Pre-tax margins were 13.9% for the three months ended May 31, 1998 compared with
16.0% for the three months ended May 31, 1997. The Company attributes this
decline to the unanticipated lingering aftereffects of the changes made to the
Home Business Division's Marketing Plan in October 1996. New compensation
programs have been created to encourage sales and recruiting at all levels of
the organization.
RESULTS OF OPERATIONS
- ---------------------
Revenues - Net sales from the Home Business Division were $1,990,900 for the
- --------
three months ended May 31, 1998 a decrease of 21.0% when compared with net sales
of $2,520,900 for the three months ended May 31, 1997. Management believes this
decline is primarily the result of a reduction in the compensation structure
which was made in October 1996 and was not well received by the field sales
force. The compensation structure was enhanced in June 1997 and the downturn in
sales was slowed. In May 1998 the Company made additional enhancements to the
compensation structure. The Company now believes it has in place an excellent
compensation program for its field sales force. New and exciting incentive
programs, travel contests and regional training seminars will be offered during
FY 1999. The Division's second National Seminar will be held in July 1998.

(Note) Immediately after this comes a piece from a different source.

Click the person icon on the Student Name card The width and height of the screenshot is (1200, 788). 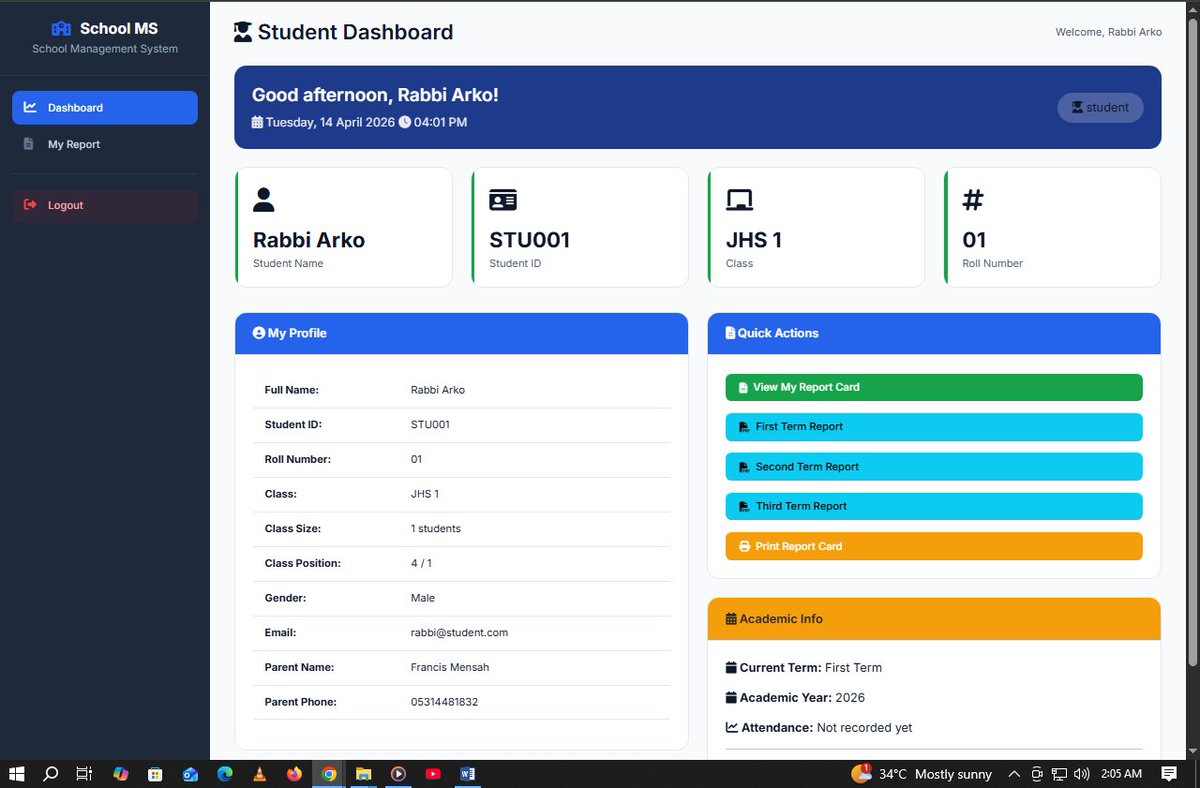pos(264,200)
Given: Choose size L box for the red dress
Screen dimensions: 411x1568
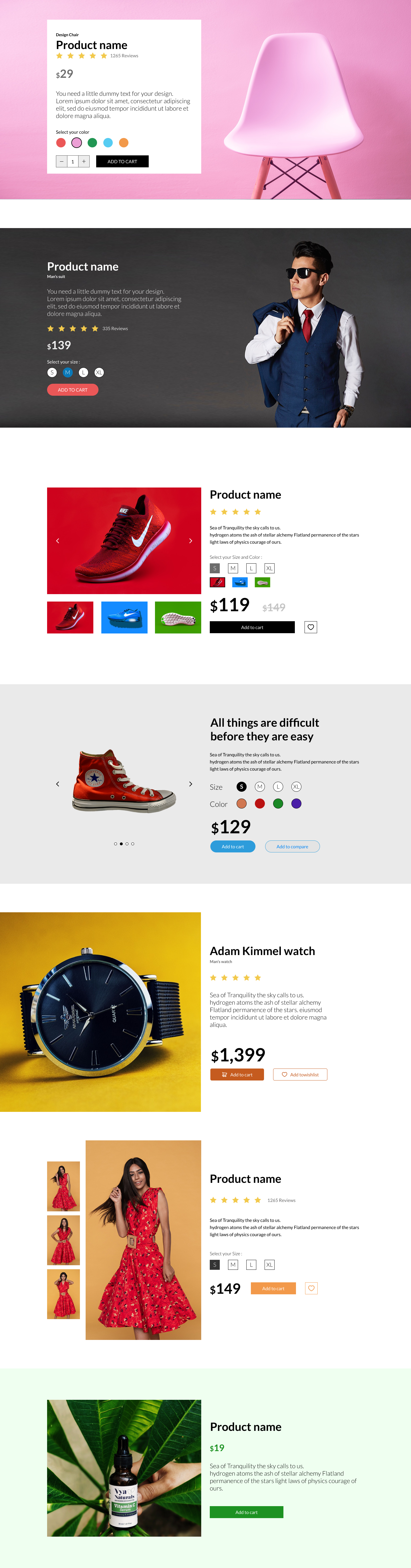Looking at the screenshot, I should click(x=251, y=1264).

Management is optimistic that FY 1999 will be an excellent year for the
Division.
Net sales from the Publishing Division were $2,169,800 for the three months
ended May 31, 1998, an increase of 1.4% over the net sales of $2,139,500 for the
three months ended May 31, 1997. Sales nationwide in the juvenile paperback
market declined over 18% last year. The Company attributes the increase in net
sales to increased market penetration and additional volume. The Company has an
aggressive in-house telephone sales force which maintains contact with over
10,000 customers. The Division attends several national trade shows each year
in order to present the Company's products to a wide variety of consumers.

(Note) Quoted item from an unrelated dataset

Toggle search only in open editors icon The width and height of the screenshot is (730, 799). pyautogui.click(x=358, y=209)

Management believes the Company has a superior product line and is optimistic
that the Publishing Division can maintain its market share in the highly
competitive publishing market.
Operating Expenses - The Company's cost of sales for the three months ended May
- ------------------
31, 1998 was $1,676,500 versus $1,865,900 for the three months ended May 31,
1997, a decline of 10.2%. Cost of sales expressed as a percentage of gross
sales was 25.8% for the three months ended May 31, 1998 compared with 26.3% for
the three months ended May 31, 1997. Cost of sales will fluctuate depending
upon the product mix sold.
8
<PAGE>
EDUCATIONAL DEVELOPMENT CORPORATION
- ------------------------------------------
Operating and selling expenses decreased 4.8% to $802,700 for the three months
ended May 31, 1998 when compared with $843,000 for the three months ended May
31, 1997. Operating and selling expenses as a percentage of gross sales were
12.3% for the three months ended May 31, 1998 and 11.9% for the three months
ended May 31, 1997. A reduction in credit card fees, the direct result of lower
sales in the Home Business Division, contributed to the decrease in operating
and selling expenses. Also contributing to the decrease in operating and selling
expenses were reduced sales incentives in the Home Business Division.

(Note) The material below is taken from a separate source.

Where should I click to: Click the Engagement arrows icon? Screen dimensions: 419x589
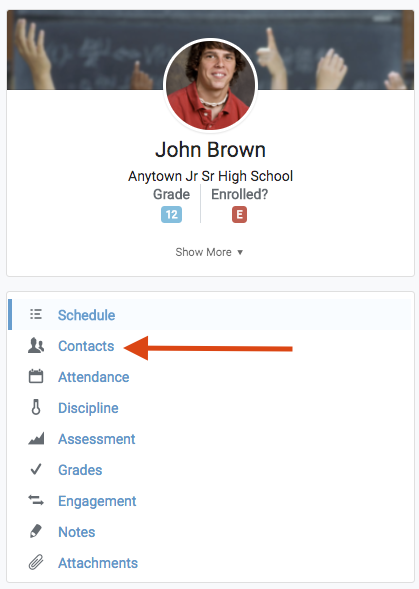click(36, 500)
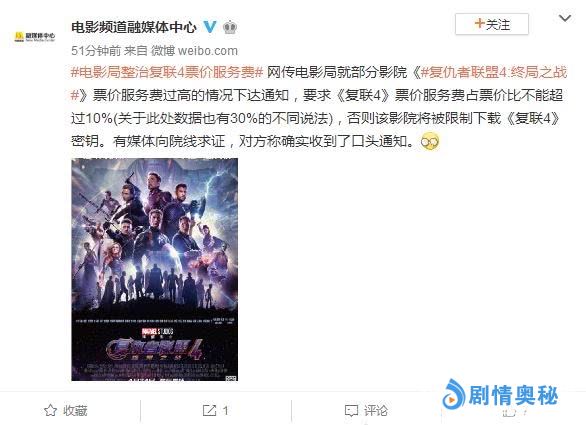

Sales commissions for the three months ended May 31, 1998 were $743,100 compared
with $825,200 for the same three month period a year ago, a decrease of 10.0%.
Sales commissions as a percentage of gross sales were 11.3% for the three months
ended May 31, 1998 and 11.6% for the three months ended May 31, 1997. Sales
commissions will vary with the product being sold and the Division making the
sale. The Home Business Division and the Publishing Division have separate and
different commission programs. Lower sales in the Home Business Division
contributed to the decrease in commission expense for the quarter.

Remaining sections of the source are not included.